### Data records
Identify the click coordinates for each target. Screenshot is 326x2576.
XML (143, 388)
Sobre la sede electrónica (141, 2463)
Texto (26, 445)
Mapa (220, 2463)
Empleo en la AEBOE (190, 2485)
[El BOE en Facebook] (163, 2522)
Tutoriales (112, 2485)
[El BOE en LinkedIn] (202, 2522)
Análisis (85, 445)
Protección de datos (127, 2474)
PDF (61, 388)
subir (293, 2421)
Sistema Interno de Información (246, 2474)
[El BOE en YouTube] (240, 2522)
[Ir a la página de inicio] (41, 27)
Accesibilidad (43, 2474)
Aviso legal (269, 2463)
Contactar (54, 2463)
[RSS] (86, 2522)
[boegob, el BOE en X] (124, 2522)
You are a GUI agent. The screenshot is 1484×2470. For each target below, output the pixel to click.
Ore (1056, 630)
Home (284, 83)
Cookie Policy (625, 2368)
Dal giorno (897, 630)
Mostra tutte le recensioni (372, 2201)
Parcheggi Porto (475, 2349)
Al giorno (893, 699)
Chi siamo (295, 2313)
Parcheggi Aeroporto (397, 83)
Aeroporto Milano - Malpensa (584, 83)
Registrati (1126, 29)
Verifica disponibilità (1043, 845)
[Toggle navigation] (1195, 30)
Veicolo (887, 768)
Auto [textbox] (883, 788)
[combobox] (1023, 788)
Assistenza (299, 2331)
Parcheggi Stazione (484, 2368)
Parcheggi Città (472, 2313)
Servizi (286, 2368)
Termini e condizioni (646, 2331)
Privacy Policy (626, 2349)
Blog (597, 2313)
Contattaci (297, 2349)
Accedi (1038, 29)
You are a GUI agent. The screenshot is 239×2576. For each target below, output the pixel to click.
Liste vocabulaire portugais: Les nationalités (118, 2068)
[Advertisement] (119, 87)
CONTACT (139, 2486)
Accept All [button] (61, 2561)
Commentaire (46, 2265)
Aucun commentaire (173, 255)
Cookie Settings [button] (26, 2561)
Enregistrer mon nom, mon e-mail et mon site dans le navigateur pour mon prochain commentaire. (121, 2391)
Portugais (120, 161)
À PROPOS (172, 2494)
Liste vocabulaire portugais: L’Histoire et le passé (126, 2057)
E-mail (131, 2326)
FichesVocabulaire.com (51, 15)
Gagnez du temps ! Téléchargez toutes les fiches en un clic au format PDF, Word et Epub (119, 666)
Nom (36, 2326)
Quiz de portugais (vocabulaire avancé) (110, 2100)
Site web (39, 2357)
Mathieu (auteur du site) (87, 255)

### How to complete this task
From the records above, print exactly the lines that run from the line with "Mostra tutte le recensioni (372, 2201)" to the line with "Contattaci (297, 2349)", inclusive.

### Result for this exercise
Mostra tutte le recensioni (372, 2201)
Parcheggi Porto (475, 2349)
Al giorno (893, 699)
Chi siamo (295, 2313)
Parcheggi Aeroporto (397, 83)
Aeroporto Milano - Malpensa (584, 83)
Registrati (1126, 29)
Verifica disponibilità (1043, 845)
[Toggle navigation] (1195, 30)
Veicolo (887, 768)
Auto [textbox] (883, 788)
[combobox] (1023, 788)
Assistenza (299, 2331)
Parcheggi Stazione (484, 2368)
Parcheggi Città (472, 2313)
Servizi (286, 2368)
Termini e condizioni (646, 2331)
Privacy Policy (626, 2349)
Blog (597, 2313)
Contattaci (297, 2349)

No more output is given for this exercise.